Could you rescale the data between the lines holding "Open the Your role dropdown" and "coord(1068,646)", inclusive, and write out only those lines, requests included, with every coordinate in the answers multiplied by 1.6 and rounded to a whole number (halves rounded up)? Leave the pictures out of your answer.

■ **DATA FOR THIS TASK**
===
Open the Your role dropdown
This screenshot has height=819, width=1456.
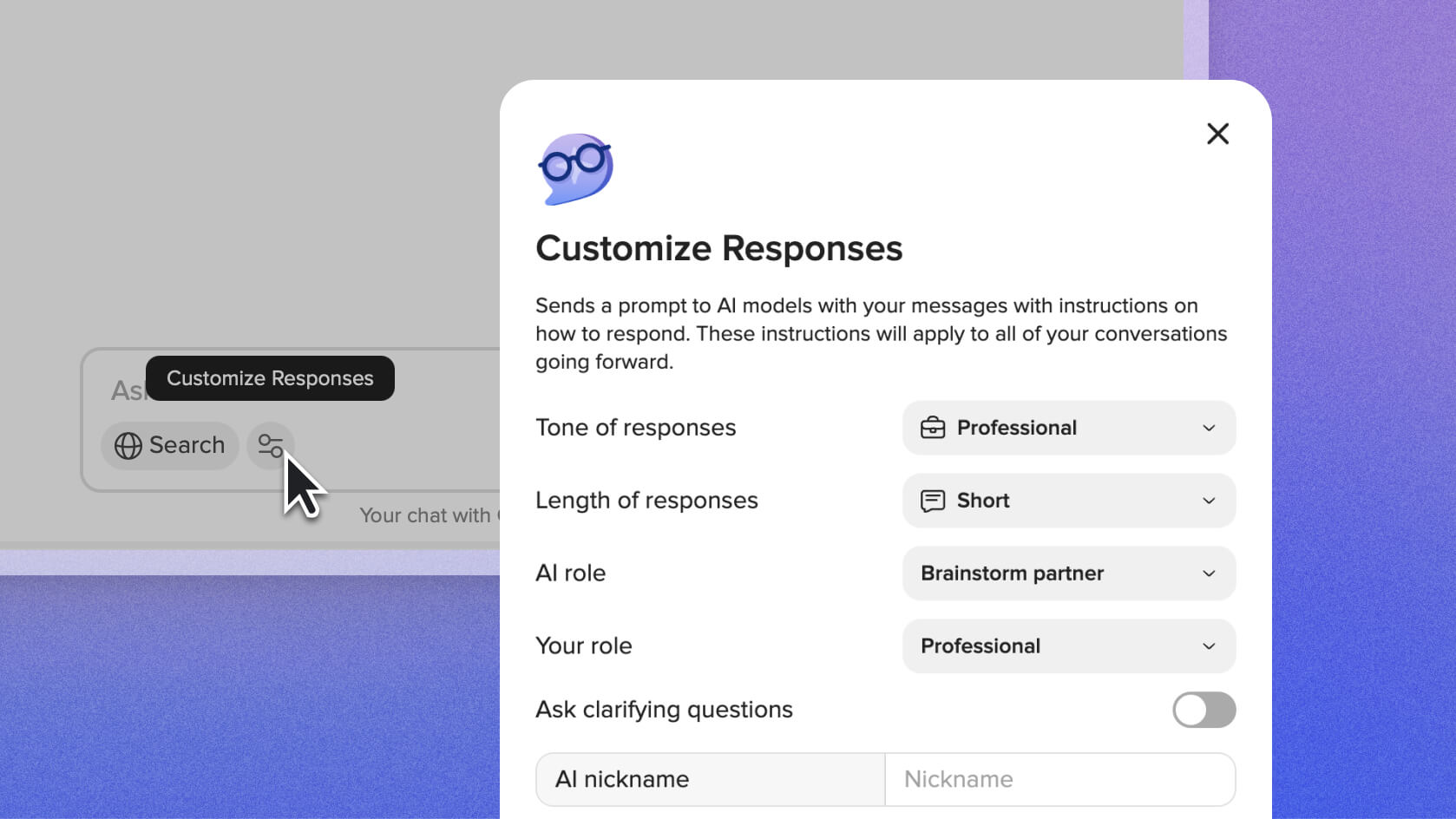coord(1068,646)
===
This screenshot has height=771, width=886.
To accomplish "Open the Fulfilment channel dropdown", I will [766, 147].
===
■ **WRITTEN ANSWER**
Open the Your role dropdown
This screenshot has height=819, width=1456.
coord(1709,1034)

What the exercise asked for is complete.